Certificates for Common Stock issued after the Record Date but prior to the
Distribution Date (or the earlier redemption, expiration or termination of the
Rights) representing such shares of Common Stock shall also be deemed to be
certificates for Rights, and shall bear the following legend:

         THIS CERTIFICATE ALSO EVIDENCES AND ENTITLES THE HOLDER HEREOF TO
CERTAIN RIGHTS AS SET FORTH IN THE RIGHTS AGREEMENT BETWEEN NEW FRONTIER MEDIA,
INC. (THE "COMPANY") AND THE RIGHTS AGENT THEREUNDER (THE "RIGHTS AGREEMENT"),
THE TERMS OF WHICH ARE HEREBY INCORPORATED HEREIN BY REFERENCE AND A COPY OF
WHICH IS ON FILE AT THE PRINCIPAL OFFICES OF THE COMPANY. UNDER CERTAIN
CIRCUMSTANCES, AS SET FORTH IN THE RIGHTS AGREEMENT, SUCH RIGHTS WILL BE
EVIDENCED BY SEPARATE CERTIFICATES AND WILL NO LONGER BE EVIDENCED BY THIS
CERTIFICATE. THE COMPANY WILL MAIL TO THE HOLDER OF THIS CERTIFICATE A COPY OF
THE RIGHTS AGREEMENT, AS IN EFFECT ON THE DATE OF MAILING, WITHOUT CHARGE,
PROMPTLY AFTER RECEIPT OF A WRITTEN REQUEST THEREFOR. UNDER CERTAIN
CIRCUMSTANCES SET FORTH IN THE RIGHTS AGREEMENT, RIGHTS ISSUED TO, OR HELD BY,
ANY PERSON WHO IS, WAS OR BECOMES AN ACQUIRING PERSON OR ANY AFFILIATE OR
ASSOCIATE THEREOF (AS SUCH TERMS ARE DEFINED IN THE RIGHTS AGREEMENT), WHETHER
CURRENTLY HELD BY OR ON BEHALF OF SUCH PERSON OR BY ANY SUBSEQUENT HOLDER, MAY
BECOME NULL AND VOID.

         With respect to such certificates containing the foregoing legend,
until the Distribution Date (or the earlier redemption, expiration or
termination of the Rights), the Rights associated with the Common Stock
represented by such certificates shall be evidenced by such certificates alone
and registered holders of Common Stock shall also be the registered holders of
the associated Rights, and the transfer of any of such certificates shall also
constitute the transfer of the Rights associated with the Common Stock
represented by such certificates.

         Section 4. Form of Rights Certificates.

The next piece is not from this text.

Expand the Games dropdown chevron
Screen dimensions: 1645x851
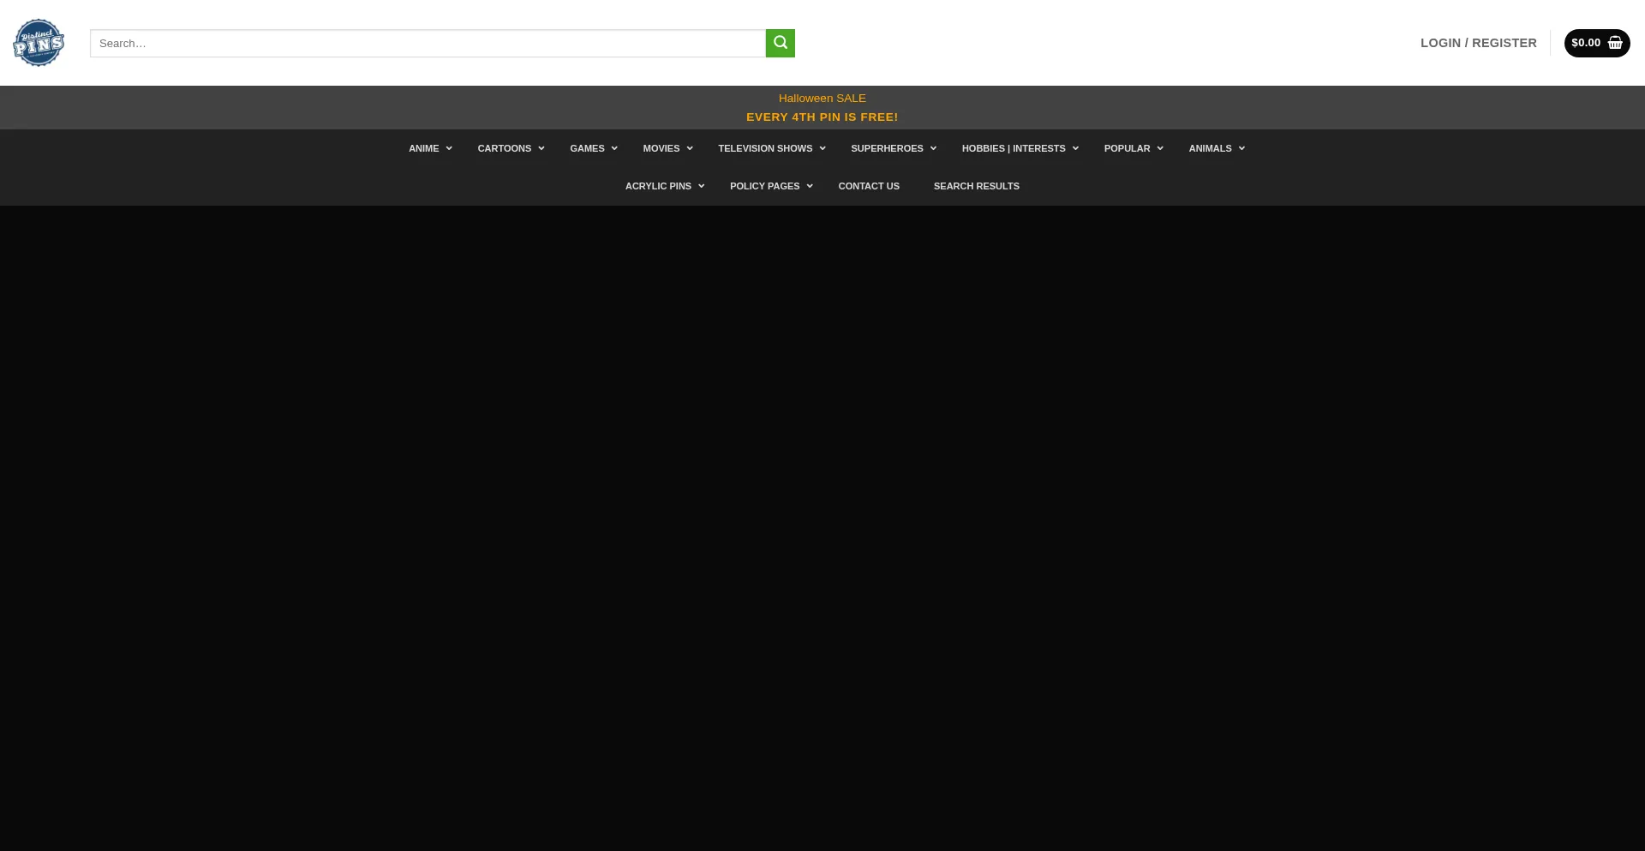pos(614,148)
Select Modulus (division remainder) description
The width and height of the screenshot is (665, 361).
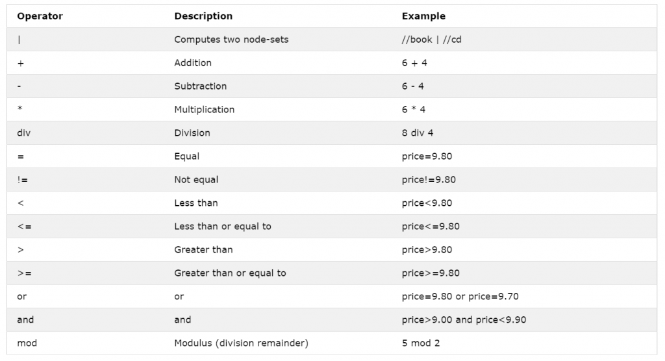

         (a) The Rights Certificates (and the forms of election to purchase and
of assignment to be printed on the reverse thereof) shall each be substantially
in the form set forth in Exhibit B hereto and may have such marks of
identification or designation and such legends, summaries or endorsements
printed thereon as the Company may deem appropriate and as are not inconsistent
with the provisions of this Agreement, or as may be required to comply with any
applicable law or with any rule or regulation made pursuant thereto or with any
rule or regulation of any stock exchange on which the Rights may from time to
time be listed, or to conform to usage. Subject to the provisions of Section 11
and Section 22 hereof, the Rights Certificates, whenever distributed, shall be
dated as of the Record Date and on their face shall entitle the holders thereof

                                       7


to purchase such number of one one-thousandths of a share of Preferred Stock as
shall be set forth therein at the price set forth therein (such exercise price
per one one-thousandth of a share, the "Purchase Price"), but the amount and
type of securities purchasable upon the exercise of each Right and the Purchase
Price thereof shall be subject to adjustment as provided herein.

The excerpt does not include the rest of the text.